Qualcomm and SoundHound have announced a new multi-year deal to bring SoundHound's voice recognition technology to Qualcomm chipsets on the best Android phones in the future. This deal will provide a turnkey solution for device manufacturers and app developers to implement voice search and other voice commands directly into apps and devices.
If you've been in the smartphone game long enough, you probably remember the name SoundHound. With over 100 million installs on the Google Play Store alone, SoundHound became one of the leading song identification apps in the early days of Android and iOS. It was almost always a great experience that just felt magic.

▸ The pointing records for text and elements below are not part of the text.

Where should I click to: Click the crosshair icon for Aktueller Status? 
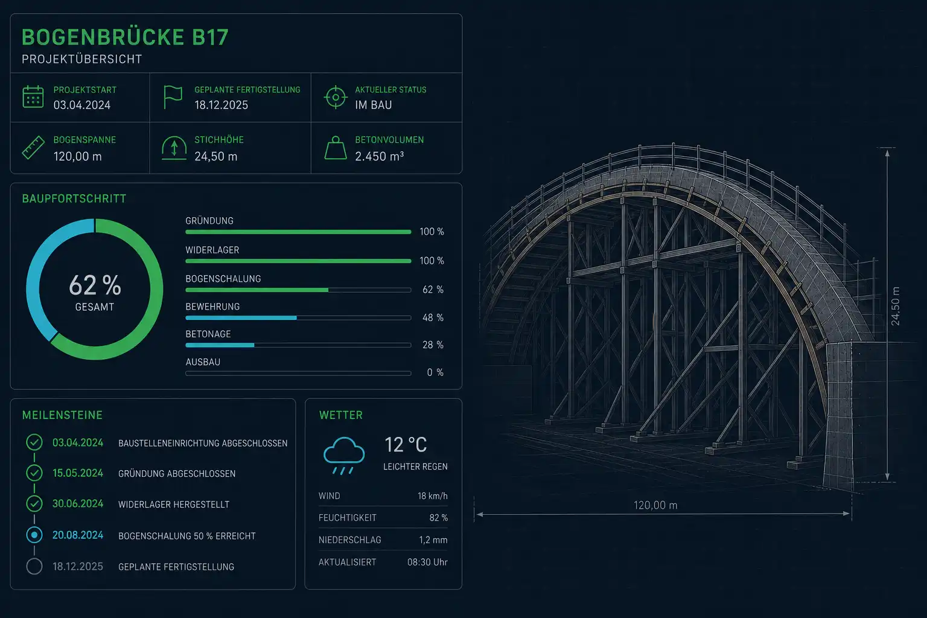[335, 97]
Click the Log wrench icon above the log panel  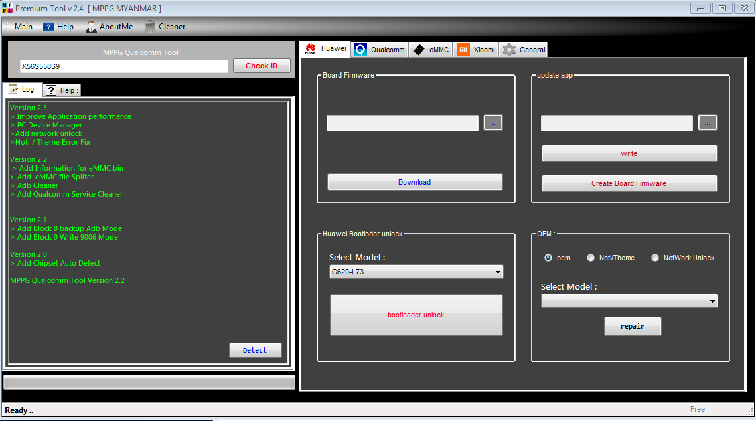14,89
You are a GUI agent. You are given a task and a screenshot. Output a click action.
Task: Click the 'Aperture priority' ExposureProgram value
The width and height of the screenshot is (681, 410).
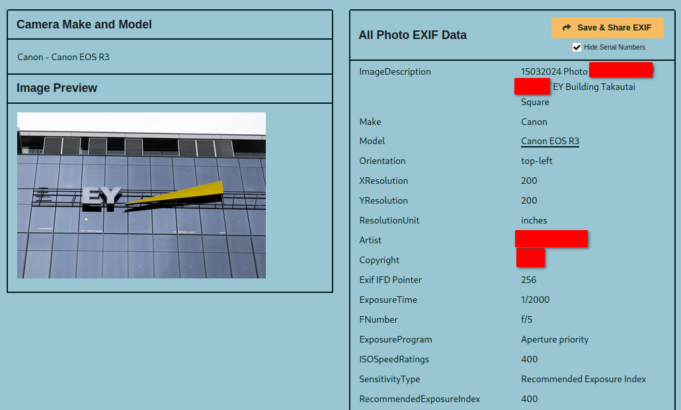point(554,339)
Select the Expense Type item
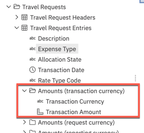Screen dimensions: 144x133 point(57,49)
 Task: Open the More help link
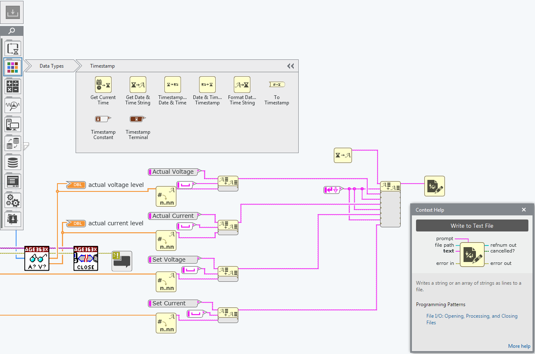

With this new deal, SoundHound's "advanced voice AI technology, consisting of its automatic speech recognition, natural language understanding, and text-to-speech conversion software" will now be embedded on select Qualcomm Snapdragon chipsets in the future.
Qualcomm says it chose the SoundHound platform because of its ability to recognize voices from across the room and even while the device in question is already playing music or other sounds. Additionally, SoundHound's natural language understanding engine is said to understand complex speech with real-time processing, always-on functionality via Snapdragon always-on tech, and even the ability to process multiple queries at once, as well as follow-on requests.
Qualcomm cites SoundHound's ability to process everything on-device, making it an edge computing assistant instead of one that relies entirely on the cloud.
This new SoundHound assistant would process everything on-device; a move that's at odds with what assistants like Google Assistant and Amazon Alexa which process nearly everything in the cloud.
Processing on-device — defined as edge computing — is a great way to process requests faster and keep data more private. Google has made steps in the past to process more Google Assistant data on-device, but most phones — and most Google search queries done via voice — are still sent to the cloud, processed there, and then sent back to your device.
The announcement comes as SoundHound is expected to become a public company after its merger with Archimedes Tech SPAC Partners Co.
The announcement doesn't include information on which specific Snapdragon chipsets will implement the new technology. It's likely that Qualcomm has pursued SoundHound so as to offer compelling alternatives to Google Assistant for devices that don't want to or need to implement Google Play Services.